A team of researchers at the University of Queensland has confirmed that the Epstein-Barr virus, which causes glandular fever, is linked to multiple sclerosis.
They said that the vaccine, developed to combat glandular fever, could save thousands of lives.
However, some doctors have warned that the vaccine has not been fully tested as a preventive for multiple sclerosis and does not take into account the influence of genetic and environmental factors, which can also trigger the disease.
Over 99 per cent of people with MS have been infected with Epstein-Barr virus during their lifetime but those who contract the virus in the first few years of life show no symptoms.
Those who contract the virus in their teens or early 20s, usually develop glandular fever, or infectious mononucleosis, and suffer from extreme fatigue, muscle aches, headaches, throat inflammation and weight loss.
Studies have shown that those people are more likely to go on to develop multiple sclerosis later in life.
Michael Pender, the study's lead researcher and a neurologist at Royal Brisbane and Women's Hospital, said the glandular fever vaccine, once fully tested, could be included in Australia's childhood vaccine program for people who had a diagnosed relative.
"It may only help some people, but it is a step in the right direction," the Sydney Morning Herald quoted him, as saying.

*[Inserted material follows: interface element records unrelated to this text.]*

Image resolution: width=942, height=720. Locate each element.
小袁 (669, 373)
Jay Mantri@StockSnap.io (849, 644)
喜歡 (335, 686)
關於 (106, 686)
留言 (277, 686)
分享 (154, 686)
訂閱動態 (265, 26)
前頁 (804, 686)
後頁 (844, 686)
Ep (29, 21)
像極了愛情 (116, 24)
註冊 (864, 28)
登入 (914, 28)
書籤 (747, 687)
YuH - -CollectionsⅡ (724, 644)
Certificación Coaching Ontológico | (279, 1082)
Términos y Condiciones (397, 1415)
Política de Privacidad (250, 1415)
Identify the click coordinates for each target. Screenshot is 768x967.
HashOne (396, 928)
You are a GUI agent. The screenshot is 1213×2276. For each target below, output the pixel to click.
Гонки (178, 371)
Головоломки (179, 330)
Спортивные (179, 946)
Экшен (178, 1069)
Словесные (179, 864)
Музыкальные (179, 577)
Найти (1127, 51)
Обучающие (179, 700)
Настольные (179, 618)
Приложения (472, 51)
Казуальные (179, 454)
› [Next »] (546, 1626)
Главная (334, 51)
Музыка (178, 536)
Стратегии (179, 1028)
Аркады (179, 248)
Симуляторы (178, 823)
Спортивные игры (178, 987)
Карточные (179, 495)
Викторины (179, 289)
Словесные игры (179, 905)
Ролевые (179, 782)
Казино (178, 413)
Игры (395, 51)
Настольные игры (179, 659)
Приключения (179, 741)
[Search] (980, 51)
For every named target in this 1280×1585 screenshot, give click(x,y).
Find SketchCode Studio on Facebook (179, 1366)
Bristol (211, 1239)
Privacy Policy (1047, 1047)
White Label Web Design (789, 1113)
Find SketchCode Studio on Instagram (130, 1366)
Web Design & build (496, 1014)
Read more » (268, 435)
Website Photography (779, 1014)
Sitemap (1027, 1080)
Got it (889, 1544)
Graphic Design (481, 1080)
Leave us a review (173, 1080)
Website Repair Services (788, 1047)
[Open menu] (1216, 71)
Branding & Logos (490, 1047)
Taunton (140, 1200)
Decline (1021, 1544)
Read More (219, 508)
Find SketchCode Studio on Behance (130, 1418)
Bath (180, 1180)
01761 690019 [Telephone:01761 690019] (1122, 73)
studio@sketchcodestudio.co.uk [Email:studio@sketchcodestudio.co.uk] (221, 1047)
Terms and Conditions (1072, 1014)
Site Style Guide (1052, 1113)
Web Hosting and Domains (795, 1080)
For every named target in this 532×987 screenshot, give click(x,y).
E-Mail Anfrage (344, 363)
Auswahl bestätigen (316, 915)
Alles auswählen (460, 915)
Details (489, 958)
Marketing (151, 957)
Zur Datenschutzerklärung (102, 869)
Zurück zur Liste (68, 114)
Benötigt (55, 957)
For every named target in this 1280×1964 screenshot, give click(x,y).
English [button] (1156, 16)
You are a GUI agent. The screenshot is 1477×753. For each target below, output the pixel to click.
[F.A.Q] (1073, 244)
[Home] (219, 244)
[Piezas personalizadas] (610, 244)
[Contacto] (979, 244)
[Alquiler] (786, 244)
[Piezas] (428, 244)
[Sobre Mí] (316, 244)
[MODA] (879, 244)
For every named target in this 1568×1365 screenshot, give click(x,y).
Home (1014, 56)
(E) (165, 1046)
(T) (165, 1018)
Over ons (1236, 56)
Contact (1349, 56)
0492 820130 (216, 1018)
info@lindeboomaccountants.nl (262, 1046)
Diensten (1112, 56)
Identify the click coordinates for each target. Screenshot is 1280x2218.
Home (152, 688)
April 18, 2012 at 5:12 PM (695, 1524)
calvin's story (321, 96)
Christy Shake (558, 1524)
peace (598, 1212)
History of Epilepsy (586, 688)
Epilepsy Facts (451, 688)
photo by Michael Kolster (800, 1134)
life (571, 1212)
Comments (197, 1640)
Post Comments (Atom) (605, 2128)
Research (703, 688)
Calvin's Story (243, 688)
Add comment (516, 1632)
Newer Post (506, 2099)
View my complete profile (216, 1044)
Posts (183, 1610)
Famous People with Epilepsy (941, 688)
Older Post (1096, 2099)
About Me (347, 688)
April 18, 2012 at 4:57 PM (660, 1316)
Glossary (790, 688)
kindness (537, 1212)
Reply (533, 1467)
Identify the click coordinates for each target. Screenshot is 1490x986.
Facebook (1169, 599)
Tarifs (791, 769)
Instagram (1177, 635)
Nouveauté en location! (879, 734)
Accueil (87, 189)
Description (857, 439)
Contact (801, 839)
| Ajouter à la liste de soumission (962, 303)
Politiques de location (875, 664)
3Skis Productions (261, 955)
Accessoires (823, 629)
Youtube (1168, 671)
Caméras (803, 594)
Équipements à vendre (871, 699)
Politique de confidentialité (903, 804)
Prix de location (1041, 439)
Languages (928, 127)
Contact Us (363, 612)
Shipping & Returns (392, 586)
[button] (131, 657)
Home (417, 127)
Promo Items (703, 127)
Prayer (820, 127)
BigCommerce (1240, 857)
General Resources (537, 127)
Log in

However, Robert Booy, a professor in pediatrics with the National Centre for Immunisation Research at the Children's Hospital at Westmead, said it was still too early to label the virus as the main driver behind the disease, and until scientists could establish the exact cause, it was impossible to ensure a vaccine did not contain proteins which could trigger multiple sclerosis.
Bill Carroll, the scientific chairman of MS Research Australia, said that he was excited that the link between Epstein-Barr and multiple sclerosis had been further confirmed, but remained cautious about the efficacy of a vaccine.